To-do item ▸
Reproduce everything in the records from the line containing "The width and" down to the line containing "center [942, 939].", with both of those lines included.

Data under study ▸
------------------------------------

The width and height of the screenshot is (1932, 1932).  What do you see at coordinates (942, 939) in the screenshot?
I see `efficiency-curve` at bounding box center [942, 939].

------------------------------------

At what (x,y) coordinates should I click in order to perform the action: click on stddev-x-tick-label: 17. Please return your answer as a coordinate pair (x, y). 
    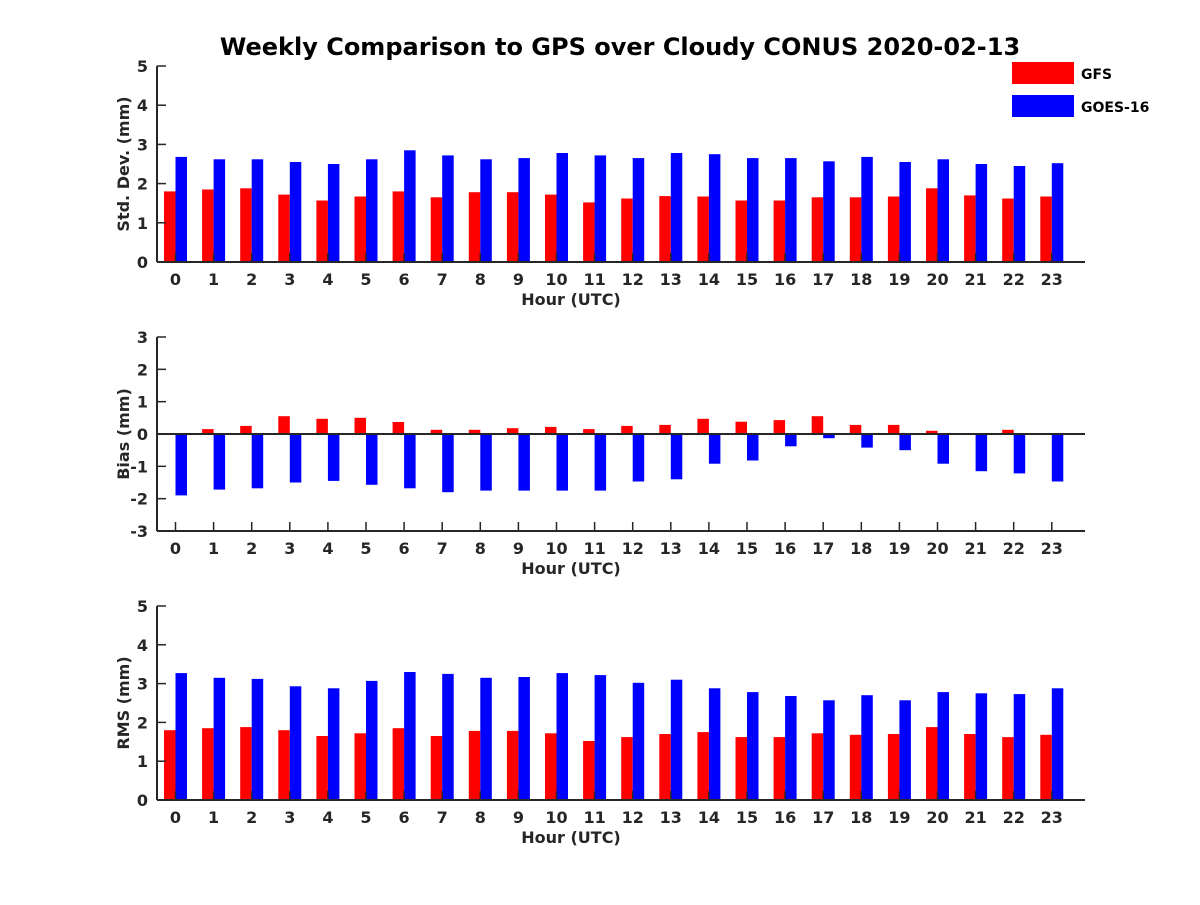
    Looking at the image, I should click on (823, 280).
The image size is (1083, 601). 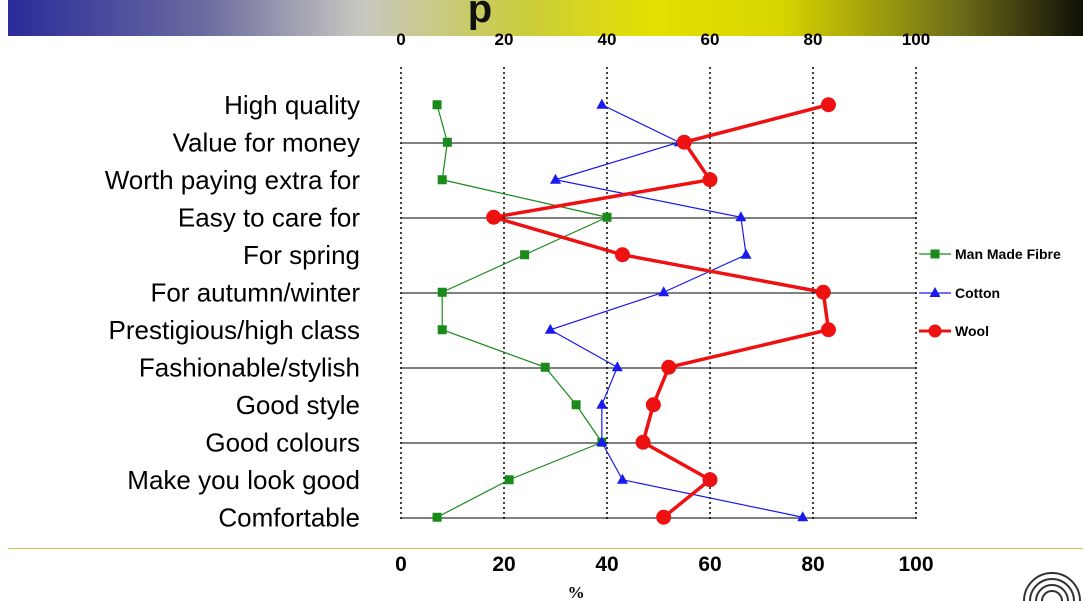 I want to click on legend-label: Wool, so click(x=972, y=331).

------------------------------------

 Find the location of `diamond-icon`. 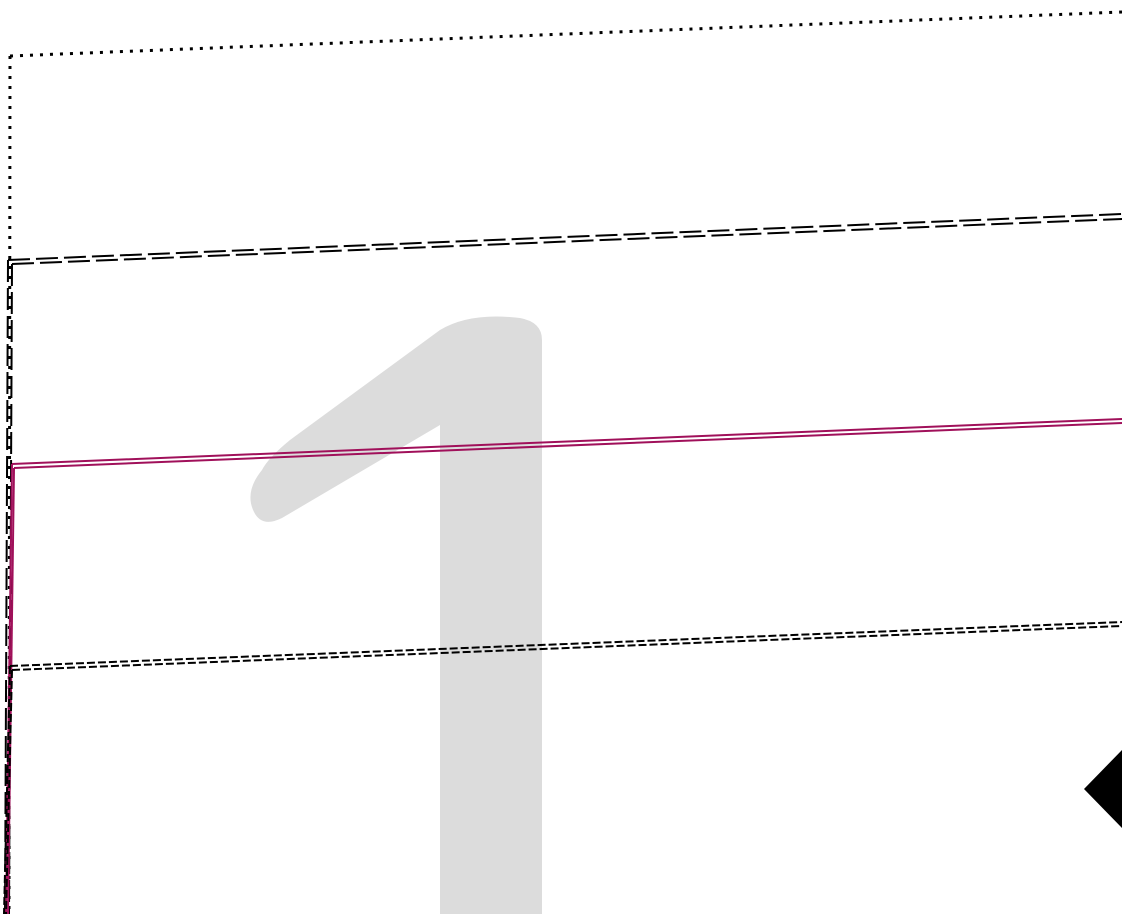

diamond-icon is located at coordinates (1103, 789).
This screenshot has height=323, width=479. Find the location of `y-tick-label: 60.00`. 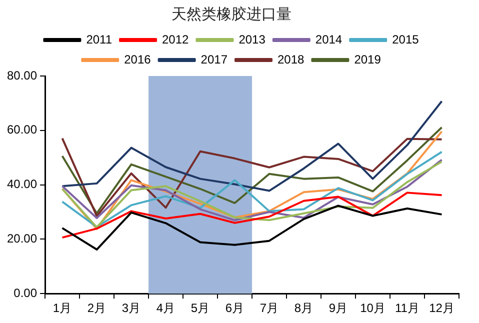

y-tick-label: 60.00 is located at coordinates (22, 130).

------------------------------------

Answer below ▸
The width and height of the screenshot is (1932, 1932).  What do you see at coordinates (942, 939) in the screenshot?
I see `efficiency-curve` at bounding box center [942, 939].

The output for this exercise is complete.